Referencecreate-tms-manifold

Calculations reference

Math the create-tms-manifold Claude skill refers to. Sample size bands, confidence intervals, HHI, Pareto truncation, outlier detection, and more. Self-contained so the SKILL.md body can stay lean.

TMS Specification →View raw .md Download skill tarball ↓

Sample size and reliability

Sample size classes

sample_size_class is a banded label on observation_count (the number of PO lines in the window):

if observation_count < 30:  "sparse"
elif observation_count < 100: "adequate"
else: "robust"

Why the bands matter:

sparse: stats are unstable, CIs are wide, outlier detection is unreliable. Triggers quality_flags.low_sample_size. Use IQR for outlier flagging instead of z-score (see Outlier detection below).
adequate: stats are usable but not rock-solid. Z-score is acceptable but compute the CI against a t-distribution rather than a normal.
robust: Central Limit Theorem applies; z-distribution CI and z-score outlier detection are both fine.

Confidence interval for the mean

Always emit confidence_in_mean at the 95% level. Formula depends on sample size class:

sample stddev s = sqrt( sum( (x_i - mean)**2 ) / (n - 1) )
standard error  = s / sqrt(n)
 
if class == "robust":
    margin_of_error = 1.96 * standard_error
else:
    margin_of_error = t_critical(0.025, df = n - 1) * standard_error
 
interval = [mean - margin_of_error, mean + margin_of_error]

For sparse samples, the t-critical at df = 5 is ~2.57; at df = 29 it is ~2.05. The CI gets visibly wider as n shrinks: that is a feature, not a bug. Use sample stddev (divide by n - 1), not population stddev.

population_size and population_rank

For a manifold of kind K over time_window W:

population       = distinct entities of kind K observed in the
                   source table during window W
population_size  = count(population)
population_rank  = rank of this entity by total_spend_usd within
                   population, descending (1 = largest spender)

Do not extrapolate beyond W. If the window is 24 months, population_size is "active entities in the last 24 months", not "all entities the company has ever transacted with".

pct_of_total_spend

pct_of_total_spend = this_entity.total_spend_usd
                   / sum(e.total_spend_usd for e in population)

* _Supplied entries_:
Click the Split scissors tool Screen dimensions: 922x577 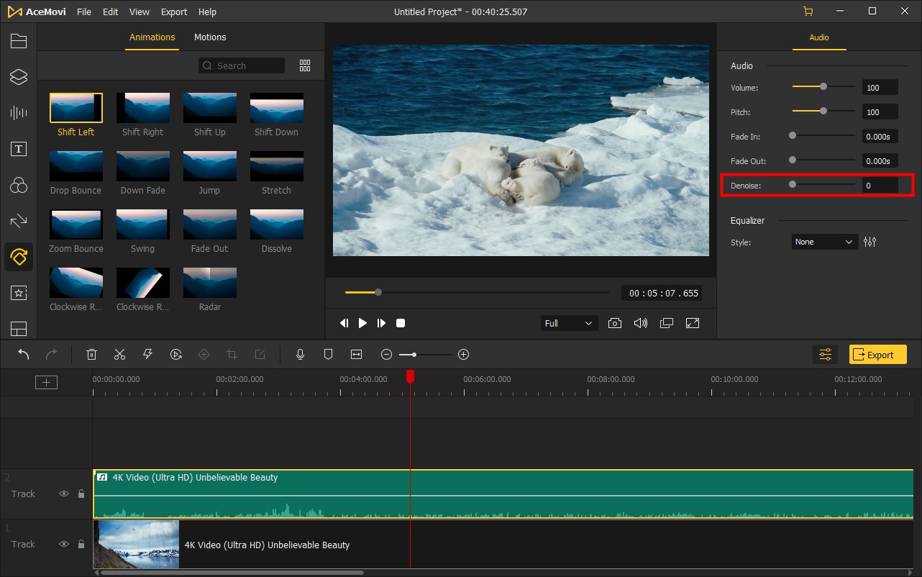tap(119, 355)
...
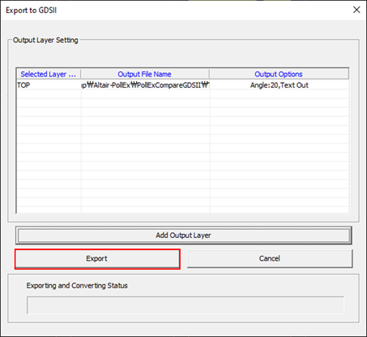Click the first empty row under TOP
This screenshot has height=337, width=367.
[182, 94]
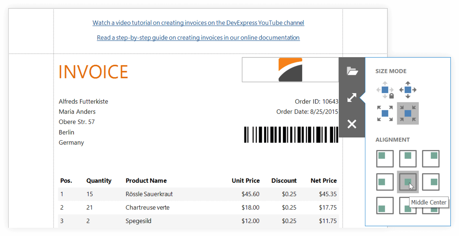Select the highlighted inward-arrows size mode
---
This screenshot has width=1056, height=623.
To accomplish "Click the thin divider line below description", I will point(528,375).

* _Directions_: Continue the calculations reference for the create-tms-manifold skill, picking up right after its last line.

* _Output_:
The denominator is total spend across the entire population of kind K in the window. It is NOT total company procurement spend across all kinds; that is a different metric and TMS does not cross kinds.

For a supplier_category manifold, denominator = sum across all supplier_categories in the window. For a supplier manifold, denominator = sum across all suppliers in the window. And so on.

Data quality

data_quality_score

data_quality_score = 1 - (imputed_or_null_count / total_row_count)

Range 0 to 1. Anything below 0.90 means a meaningful fraction of rows needed imputation or had missing critical fields. When below 0.90, emit data_quality_notes explaining what was filled and why.

What counts as imputed

An "imputed" value is anything derived rather than directly observed. Common cases:

unit_price computed from spend / qty when the source row has spend but no unit_price.
qty computed from spend / unit_price when the source row has spend and unit_price but no qty.
site_code defaulted (e.g., to "UNKNOWN") when the source row lacks site attribution.
Currency converted via FX (see Currency normalization).
Date defaulted to month-end or quarter-end when the source row carries only a coarse period.

Imputed values count against data_quality_score AND trigger quality_flags.imputation_applied = true. Each imputation rule applied must appear in lineage.transformations so an auditor can reproduce.

Staleness threshold

days_since_last = today - staleness.last_observation
is_stale = days_since_last > stale_threshold_days

Default stale_threshold_days:

90 for routine PO-line procurement data (default).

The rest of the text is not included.